(WASHINGTON POST) Emily Badger — The shortage of affordable housing in New York City has become a problem of epic proportions. As of 2012, more than half of all renter households in the city were swamped by housing costs consuming more than 30 percent of their income. Another 60,000 New Yorkers now sleep in homeless shelters. The middle-class are crunched, too, with even families on solid incomes afraid to leave public housing.
The building industry, meanwhile, has been on a tear that seems entirely disconnected from these trends, constructing one luxury condo with white-gloved doormen after the next.
Affordable housing has become, says Carl Weisbrod, the director of New York’s Department of City Planning, “the crisis of our time in the city.”
Accordingly, officials plan in September to push dramatic changes to how new housing gets built, requiring many developers to incorporate into their projects a substantial number of affordable units.
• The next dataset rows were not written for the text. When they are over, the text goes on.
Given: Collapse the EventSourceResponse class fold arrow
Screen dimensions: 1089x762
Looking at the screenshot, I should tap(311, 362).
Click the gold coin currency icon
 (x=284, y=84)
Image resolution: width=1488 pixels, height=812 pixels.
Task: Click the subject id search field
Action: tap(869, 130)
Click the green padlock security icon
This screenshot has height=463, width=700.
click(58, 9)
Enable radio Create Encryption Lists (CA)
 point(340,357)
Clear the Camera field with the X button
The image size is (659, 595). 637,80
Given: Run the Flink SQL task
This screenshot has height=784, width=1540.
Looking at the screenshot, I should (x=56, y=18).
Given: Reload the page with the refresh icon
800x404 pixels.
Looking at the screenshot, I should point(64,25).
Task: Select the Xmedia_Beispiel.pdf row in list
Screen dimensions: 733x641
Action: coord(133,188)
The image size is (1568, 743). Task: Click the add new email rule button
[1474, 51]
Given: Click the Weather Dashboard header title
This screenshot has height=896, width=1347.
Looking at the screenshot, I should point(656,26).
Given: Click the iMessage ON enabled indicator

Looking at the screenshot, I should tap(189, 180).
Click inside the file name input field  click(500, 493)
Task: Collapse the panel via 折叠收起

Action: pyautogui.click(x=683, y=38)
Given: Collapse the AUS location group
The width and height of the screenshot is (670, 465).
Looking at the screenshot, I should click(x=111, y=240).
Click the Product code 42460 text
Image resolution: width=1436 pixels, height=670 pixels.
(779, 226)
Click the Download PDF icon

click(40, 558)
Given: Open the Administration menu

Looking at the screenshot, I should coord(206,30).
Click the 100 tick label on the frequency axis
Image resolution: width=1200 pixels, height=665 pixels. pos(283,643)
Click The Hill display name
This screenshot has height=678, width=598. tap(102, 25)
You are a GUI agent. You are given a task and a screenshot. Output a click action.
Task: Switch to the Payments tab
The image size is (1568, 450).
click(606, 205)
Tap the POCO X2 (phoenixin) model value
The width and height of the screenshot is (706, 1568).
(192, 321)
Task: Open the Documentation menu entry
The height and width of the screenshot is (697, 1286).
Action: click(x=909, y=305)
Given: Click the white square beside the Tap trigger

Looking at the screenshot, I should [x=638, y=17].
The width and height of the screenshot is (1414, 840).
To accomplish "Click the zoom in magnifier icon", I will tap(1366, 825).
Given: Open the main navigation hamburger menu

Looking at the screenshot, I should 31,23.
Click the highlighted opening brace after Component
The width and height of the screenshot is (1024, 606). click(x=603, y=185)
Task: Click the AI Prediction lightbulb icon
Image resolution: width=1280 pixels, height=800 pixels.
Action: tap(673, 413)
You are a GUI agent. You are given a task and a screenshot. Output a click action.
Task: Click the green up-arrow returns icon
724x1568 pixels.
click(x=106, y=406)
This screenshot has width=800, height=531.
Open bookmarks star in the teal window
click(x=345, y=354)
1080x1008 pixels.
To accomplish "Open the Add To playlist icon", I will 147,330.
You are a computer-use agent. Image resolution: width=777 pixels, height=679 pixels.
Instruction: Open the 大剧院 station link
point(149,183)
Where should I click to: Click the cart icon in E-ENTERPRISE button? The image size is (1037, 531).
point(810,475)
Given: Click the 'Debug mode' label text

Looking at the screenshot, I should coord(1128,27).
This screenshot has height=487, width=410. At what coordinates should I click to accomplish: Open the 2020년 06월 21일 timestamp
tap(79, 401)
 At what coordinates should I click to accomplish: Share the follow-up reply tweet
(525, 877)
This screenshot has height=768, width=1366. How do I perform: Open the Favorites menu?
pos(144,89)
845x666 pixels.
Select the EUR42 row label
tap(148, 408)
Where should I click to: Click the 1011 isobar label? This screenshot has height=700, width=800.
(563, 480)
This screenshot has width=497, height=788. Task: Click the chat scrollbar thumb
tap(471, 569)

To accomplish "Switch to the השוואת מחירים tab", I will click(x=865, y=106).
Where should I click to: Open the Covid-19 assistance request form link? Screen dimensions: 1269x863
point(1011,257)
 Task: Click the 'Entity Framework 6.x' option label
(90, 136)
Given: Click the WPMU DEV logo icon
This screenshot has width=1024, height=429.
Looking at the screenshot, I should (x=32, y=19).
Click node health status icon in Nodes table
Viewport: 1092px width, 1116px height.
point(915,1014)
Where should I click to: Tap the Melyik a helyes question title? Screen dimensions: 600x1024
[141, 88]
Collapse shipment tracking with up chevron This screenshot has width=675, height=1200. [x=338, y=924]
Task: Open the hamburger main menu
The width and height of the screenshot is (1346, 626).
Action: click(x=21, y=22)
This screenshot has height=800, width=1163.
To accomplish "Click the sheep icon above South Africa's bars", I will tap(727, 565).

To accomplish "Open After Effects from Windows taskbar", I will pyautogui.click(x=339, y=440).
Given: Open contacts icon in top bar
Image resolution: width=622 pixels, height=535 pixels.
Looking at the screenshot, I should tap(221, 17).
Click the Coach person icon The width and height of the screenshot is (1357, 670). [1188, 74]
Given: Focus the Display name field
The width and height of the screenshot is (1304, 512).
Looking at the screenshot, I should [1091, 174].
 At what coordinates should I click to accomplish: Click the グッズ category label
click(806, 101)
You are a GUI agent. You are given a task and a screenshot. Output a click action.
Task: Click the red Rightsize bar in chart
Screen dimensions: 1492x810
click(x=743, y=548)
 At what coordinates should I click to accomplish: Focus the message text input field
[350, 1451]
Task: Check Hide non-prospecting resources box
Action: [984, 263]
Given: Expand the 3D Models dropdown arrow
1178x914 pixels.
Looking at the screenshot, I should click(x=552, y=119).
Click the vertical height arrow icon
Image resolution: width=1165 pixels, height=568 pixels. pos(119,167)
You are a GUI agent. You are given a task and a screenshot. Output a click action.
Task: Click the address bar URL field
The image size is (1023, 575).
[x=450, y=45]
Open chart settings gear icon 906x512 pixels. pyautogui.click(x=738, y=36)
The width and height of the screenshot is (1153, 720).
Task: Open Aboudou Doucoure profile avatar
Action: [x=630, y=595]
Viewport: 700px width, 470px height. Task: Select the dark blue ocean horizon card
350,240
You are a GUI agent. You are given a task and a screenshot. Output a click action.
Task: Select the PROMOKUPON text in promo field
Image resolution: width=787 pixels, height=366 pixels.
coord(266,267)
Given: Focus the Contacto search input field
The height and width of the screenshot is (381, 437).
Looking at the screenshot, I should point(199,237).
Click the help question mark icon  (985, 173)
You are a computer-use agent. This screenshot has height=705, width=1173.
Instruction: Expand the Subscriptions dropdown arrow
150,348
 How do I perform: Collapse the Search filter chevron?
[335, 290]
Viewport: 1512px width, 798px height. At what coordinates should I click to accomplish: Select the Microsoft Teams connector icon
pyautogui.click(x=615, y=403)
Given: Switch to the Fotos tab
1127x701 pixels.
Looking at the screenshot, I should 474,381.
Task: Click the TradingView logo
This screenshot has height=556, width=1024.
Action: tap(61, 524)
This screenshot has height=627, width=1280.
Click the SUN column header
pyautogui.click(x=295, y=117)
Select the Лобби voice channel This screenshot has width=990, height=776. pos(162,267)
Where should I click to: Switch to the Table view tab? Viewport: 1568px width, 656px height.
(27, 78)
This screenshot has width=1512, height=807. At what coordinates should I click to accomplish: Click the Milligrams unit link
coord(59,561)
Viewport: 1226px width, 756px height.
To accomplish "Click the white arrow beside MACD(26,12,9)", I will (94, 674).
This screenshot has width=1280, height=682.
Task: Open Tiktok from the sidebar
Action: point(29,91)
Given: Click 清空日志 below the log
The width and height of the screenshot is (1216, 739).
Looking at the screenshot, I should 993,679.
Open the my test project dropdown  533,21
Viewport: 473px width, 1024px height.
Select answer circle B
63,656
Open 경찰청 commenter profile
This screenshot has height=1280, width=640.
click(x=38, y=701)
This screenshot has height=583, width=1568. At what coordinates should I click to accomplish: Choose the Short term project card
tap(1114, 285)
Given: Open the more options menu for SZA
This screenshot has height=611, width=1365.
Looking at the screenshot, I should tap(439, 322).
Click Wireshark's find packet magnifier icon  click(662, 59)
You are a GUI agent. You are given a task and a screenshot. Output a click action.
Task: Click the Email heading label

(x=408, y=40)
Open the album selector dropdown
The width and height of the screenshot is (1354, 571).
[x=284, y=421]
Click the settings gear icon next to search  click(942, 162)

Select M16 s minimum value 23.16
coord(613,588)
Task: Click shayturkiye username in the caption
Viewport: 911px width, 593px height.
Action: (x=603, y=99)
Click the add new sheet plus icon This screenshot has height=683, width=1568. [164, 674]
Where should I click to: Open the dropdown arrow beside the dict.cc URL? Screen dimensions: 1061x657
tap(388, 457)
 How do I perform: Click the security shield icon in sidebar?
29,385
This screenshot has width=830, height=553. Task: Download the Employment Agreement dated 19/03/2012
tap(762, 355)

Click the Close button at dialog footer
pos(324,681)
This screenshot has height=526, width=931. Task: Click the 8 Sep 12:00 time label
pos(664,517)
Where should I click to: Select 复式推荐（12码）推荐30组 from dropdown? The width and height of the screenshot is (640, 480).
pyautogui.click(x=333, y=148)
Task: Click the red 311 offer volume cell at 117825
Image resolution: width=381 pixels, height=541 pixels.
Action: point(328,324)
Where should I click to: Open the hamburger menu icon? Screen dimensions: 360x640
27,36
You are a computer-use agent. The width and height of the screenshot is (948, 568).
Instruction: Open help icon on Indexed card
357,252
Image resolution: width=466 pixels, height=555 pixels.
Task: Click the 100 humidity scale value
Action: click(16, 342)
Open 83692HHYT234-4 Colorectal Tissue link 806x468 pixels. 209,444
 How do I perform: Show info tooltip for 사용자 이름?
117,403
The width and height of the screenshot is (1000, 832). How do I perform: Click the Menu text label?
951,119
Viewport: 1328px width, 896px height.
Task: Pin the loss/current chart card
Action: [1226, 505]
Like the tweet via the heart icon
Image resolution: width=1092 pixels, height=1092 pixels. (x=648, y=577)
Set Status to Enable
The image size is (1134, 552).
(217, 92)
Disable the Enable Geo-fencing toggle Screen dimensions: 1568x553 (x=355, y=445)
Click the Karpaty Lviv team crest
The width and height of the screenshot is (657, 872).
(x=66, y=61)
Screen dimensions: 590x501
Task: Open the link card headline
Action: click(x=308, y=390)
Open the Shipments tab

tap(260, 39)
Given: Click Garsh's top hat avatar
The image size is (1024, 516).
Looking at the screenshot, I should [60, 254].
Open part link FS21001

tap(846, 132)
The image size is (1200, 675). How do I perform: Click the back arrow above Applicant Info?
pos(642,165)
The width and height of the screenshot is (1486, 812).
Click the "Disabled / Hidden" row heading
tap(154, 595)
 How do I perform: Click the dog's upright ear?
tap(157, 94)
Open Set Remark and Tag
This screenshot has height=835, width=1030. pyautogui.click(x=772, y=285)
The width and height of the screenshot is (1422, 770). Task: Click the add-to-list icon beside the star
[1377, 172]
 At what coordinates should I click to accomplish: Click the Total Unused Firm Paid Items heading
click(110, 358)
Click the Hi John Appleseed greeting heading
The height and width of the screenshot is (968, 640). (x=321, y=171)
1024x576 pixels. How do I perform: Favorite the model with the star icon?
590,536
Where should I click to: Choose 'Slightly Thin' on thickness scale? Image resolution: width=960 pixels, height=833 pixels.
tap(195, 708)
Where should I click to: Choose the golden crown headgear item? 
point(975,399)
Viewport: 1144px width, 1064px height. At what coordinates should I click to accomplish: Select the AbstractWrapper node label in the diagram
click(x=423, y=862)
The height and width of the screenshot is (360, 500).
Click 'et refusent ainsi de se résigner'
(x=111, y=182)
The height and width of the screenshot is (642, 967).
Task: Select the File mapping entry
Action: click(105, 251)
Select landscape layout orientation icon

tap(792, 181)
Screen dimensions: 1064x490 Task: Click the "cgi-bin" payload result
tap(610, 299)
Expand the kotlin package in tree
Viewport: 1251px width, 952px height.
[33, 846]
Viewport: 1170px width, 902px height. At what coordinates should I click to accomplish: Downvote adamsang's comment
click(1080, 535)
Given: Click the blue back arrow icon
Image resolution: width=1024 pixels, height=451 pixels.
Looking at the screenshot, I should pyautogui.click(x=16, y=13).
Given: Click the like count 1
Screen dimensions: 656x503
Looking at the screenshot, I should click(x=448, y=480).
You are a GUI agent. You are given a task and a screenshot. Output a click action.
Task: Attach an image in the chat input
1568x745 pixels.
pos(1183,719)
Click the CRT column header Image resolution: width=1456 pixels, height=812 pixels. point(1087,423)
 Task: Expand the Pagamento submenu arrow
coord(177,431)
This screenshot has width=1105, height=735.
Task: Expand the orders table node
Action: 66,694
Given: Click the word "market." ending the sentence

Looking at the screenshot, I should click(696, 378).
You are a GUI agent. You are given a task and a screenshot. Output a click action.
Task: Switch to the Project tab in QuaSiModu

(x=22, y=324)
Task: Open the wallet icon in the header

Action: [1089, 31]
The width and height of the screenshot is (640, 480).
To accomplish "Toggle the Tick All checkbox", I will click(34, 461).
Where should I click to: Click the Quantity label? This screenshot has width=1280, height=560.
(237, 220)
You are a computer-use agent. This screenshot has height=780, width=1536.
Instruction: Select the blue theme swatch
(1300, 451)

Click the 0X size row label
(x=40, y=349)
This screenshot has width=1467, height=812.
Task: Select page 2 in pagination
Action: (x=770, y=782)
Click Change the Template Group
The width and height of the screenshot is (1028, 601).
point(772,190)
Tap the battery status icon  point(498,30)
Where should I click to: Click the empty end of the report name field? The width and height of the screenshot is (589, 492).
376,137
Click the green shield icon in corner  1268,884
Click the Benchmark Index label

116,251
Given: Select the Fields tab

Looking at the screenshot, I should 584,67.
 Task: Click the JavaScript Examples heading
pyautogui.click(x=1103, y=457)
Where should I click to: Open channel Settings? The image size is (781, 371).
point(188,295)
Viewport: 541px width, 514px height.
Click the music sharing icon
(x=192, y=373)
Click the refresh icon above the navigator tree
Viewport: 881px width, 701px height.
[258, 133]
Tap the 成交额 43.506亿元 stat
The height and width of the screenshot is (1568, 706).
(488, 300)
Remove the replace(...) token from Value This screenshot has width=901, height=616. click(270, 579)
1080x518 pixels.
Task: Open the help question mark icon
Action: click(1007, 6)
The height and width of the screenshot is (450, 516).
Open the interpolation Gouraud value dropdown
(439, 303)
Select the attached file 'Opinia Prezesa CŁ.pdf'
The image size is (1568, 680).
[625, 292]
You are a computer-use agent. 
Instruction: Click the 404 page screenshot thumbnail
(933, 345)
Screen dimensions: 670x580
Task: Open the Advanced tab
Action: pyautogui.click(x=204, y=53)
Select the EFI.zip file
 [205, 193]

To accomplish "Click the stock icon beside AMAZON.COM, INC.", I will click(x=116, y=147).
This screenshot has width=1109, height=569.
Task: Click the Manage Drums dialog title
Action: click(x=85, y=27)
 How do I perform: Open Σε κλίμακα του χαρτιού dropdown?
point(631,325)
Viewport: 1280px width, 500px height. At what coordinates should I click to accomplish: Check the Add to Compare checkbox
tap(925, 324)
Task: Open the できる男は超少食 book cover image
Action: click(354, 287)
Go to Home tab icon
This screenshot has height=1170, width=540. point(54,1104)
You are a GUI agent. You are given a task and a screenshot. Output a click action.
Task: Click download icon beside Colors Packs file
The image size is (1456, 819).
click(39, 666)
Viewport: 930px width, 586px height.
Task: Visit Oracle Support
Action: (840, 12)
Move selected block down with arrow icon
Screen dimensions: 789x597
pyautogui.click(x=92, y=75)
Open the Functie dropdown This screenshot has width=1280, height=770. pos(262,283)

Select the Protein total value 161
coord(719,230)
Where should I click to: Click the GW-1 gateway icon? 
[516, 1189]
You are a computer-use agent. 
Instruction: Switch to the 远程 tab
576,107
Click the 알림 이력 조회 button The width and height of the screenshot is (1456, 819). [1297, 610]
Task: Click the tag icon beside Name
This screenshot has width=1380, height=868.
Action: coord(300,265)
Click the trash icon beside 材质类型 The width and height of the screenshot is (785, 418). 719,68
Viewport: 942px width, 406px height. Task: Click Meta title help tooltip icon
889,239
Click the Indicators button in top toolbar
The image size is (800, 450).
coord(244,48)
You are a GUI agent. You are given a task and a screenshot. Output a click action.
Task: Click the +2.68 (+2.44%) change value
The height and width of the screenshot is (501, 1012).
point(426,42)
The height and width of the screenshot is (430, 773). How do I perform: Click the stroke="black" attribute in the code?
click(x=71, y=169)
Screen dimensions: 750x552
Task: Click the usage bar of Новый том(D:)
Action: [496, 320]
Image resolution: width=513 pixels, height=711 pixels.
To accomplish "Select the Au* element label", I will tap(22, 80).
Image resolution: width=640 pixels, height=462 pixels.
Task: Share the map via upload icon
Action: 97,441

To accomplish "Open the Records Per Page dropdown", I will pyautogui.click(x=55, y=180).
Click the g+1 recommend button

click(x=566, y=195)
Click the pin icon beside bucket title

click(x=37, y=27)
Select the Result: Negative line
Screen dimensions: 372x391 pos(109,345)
Planning a 60-story luxe apartment in East Harlem? Developers would have to put some affordable housing in there. A new mixed-use loft in Brooklyn? There too.
Under the proposal, which will be introduced in the city council next month, developers seeking to build in parts of the city that will be rezoned will have to set aside 25 percent of a building’s housing units for households making below 60 percent of the median income in the area. Conversely, they can set aside 30 percent of units for families below 80 percent of the median.